=== Exercise inputs ===

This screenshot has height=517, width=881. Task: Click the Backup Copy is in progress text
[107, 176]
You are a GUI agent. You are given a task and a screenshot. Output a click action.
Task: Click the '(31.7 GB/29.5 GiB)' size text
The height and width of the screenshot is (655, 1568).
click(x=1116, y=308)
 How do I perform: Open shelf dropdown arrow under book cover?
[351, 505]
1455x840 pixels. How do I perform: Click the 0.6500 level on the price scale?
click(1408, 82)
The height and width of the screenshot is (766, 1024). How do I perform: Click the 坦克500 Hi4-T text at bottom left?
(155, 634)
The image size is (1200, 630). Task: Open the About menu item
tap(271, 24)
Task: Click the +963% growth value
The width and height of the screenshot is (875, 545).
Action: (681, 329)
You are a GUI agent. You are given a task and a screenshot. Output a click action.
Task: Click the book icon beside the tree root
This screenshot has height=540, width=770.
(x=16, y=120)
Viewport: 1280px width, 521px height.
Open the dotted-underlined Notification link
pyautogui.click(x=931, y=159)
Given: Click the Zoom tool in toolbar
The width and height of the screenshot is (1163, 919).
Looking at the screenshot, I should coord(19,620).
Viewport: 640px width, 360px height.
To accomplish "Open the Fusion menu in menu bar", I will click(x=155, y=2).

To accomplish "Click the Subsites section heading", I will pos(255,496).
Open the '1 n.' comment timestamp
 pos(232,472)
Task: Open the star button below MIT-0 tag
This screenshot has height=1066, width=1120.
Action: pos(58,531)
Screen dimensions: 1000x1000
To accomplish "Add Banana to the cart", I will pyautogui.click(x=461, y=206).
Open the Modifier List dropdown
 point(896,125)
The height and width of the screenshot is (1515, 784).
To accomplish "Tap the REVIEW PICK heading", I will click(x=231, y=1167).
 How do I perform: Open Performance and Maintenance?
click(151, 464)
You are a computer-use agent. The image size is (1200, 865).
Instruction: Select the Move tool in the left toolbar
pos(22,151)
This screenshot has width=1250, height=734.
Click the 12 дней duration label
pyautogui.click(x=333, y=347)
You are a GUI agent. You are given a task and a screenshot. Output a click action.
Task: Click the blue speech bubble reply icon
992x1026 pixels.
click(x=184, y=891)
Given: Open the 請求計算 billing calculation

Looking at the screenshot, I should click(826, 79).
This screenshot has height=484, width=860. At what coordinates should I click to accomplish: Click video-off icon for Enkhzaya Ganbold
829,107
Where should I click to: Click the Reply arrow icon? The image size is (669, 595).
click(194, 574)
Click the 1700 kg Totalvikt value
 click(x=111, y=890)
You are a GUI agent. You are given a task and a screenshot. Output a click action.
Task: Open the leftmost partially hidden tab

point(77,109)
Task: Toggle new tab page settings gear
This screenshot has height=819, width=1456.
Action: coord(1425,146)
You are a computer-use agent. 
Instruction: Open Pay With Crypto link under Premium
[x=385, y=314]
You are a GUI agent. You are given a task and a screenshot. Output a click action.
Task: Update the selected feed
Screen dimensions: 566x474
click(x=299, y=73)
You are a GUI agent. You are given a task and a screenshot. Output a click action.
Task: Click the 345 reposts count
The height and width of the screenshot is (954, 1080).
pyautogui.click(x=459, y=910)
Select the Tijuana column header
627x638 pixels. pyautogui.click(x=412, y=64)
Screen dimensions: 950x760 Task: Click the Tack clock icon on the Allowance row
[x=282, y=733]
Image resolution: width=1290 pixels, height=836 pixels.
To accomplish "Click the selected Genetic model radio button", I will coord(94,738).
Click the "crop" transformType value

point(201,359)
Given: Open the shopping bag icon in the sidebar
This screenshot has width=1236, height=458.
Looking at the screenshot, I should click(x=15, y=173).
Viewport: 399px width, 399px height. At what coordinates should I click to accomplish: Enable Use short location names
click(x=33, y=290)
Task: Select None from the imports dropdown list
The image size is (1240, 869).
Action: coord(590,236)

===

**Work instructions**
Output the records exactly, so that each line matches what was given.

**Reply**
This screenshot has height=517, width=881. Task: Click the Backup Copy is in progress text
[107, 176]
You are a GUI agent. You are given a task and a screenshot. Output a click action.
Task: Click the '(31.7 GB/29.5 GiB)' size text
The height and width of the screenshot is (655, 1568).
click(x=1116, y=308)
 How do I perform: Open shelf dropdown arrow under book cover?
[351, 505]
1455x840 pixels. How do I perform: Click the 0.6500 level on the price scale?
click(1408, 82)
The height and width of the screenshot is (766, 1024). How do I perform: Click the 坦克500 Hi4-T text at bottom left?
(155, 634)
The image size is (1200, 630). Task: Open the About menu item
tap(271, 24)
Task: Click the +963% growth value
The width and height of the screenshot is (875, 545).
Action: (681, 329)
You are a GUI agent. You are given a task and a screenshot. Output a click action.
Task: Click the book icon beside the tree root
This screenshot has height=540, width=770.
(x=16, y=120)
Viewport: 1280px width, 521px height.
Open the dotted-underlined Notification link
pyautogui.click(x=931, y=159)
Given: Click the Zoom tool in toolbar
The width and height of the screenshot is (1163, 919).
Looking at the screenshot, I should coord(19,620).
Viewport: 640px width, 360px height.
To accomplish "Open the Fusion menu in menu bar", I will click(x=155, y=2).

To accomplish "Click the Subsites section heading", I will pos(255,496).
Open the '1 n.' comment timestamp
 pos(232,472)
Task: Open the star button below MIT-0 tag
This screenshot has height=1066, width=1120.
Action: pos(58,531)
Screen dimensions: 1000x1000
To accomplish "Add Banana to the cart", I will pyautogui.click(x=461, y=206).
Open the Modifier List dropdown
 point(896,125)
The height and width of the screenshot is (1515, 784).
To accomplish "Tap the REVIEW PICK heading", I will click(x=231, y=1167).
 How do I perform: Open Performance and Maintenance?
click(151, 464)
You are a computer-use agent. The image size is (1200, 865).
Instruction: Select the Move tool in the left toolbar
pos(22,151)
This screenshot has width=1250, height=734.
Click the 12 дней duration label
pyautogui.click(x=333, y=347)
You are a GUI agent. You are given a task and a screenshot. Output a click action.
Task: Click the blue speech bubble reply icon
992x1026 pixels.
click(x=184, y=891)
Given: Open the 請求計算 billing calculation

Looking at the screenshot, I should click(826, 79).
This screenshot has height=484, width=860. At what coordinates should I click to accomplish: Click video-off icon for Enkhzaya Ganbold
829,107
Where should I click to: Click the Reply arrow icon? The image size is (669, 595).
click(194, 574)
Click the 1700 kg Totalvikt value
 click(x=111, y=890)
You are a GUI agent. You are given a task and a screenshot. Output a click action.
Task: Open the leftmost partially hidden tab

point(77,109)
Task: Toggle new tab page settings gear
This screenshot has height=819, width=1456.
Action: coord(1425,146)
You are a computer-use agent. 
Instruction: Open Pay With Crypto link under Premium
[x=385, y=314]
You are a GUI agent. You are given a task and a screenshot. Output a click action.
Task: Update the selected feed
Screen dimensions: 566x474
click(x=299, y=73)
You are a GUI agent. You are given a task and a screenshot. Output a click action.
Task: Click the 345 reposts count
The height and width of the screenshot is (954, 1080).
pyautogui.click(x=459, y=910)
Select the Tijuana column header
627x638 pixels. pyautogui.click(x=412, y=64)
Screen dimensions: 950x760 Task: Click the Tack clock icon on the Allowance row
[x=282, y=733]
Image resolution: width=1290 pixels, height=836 pixels.
To accomplish "Click the selected Genetic model radio button", I will coord(94,738).
Click the "crop" transformType value

point(201,359)
Given: Open the shopping bag icon in the sidebar
This screenshot has width=1236, height=458.
Looking at the screenshot, I should click(x=15, y=173).
Viewport: 399px width, 399px height. At what coordinates should I click to accomplish: Enable Use short location names
click(x=33, y=290)
Task: Select None from the imports dropdown list
The image size is (1240, 869).
Action: coord(590,236)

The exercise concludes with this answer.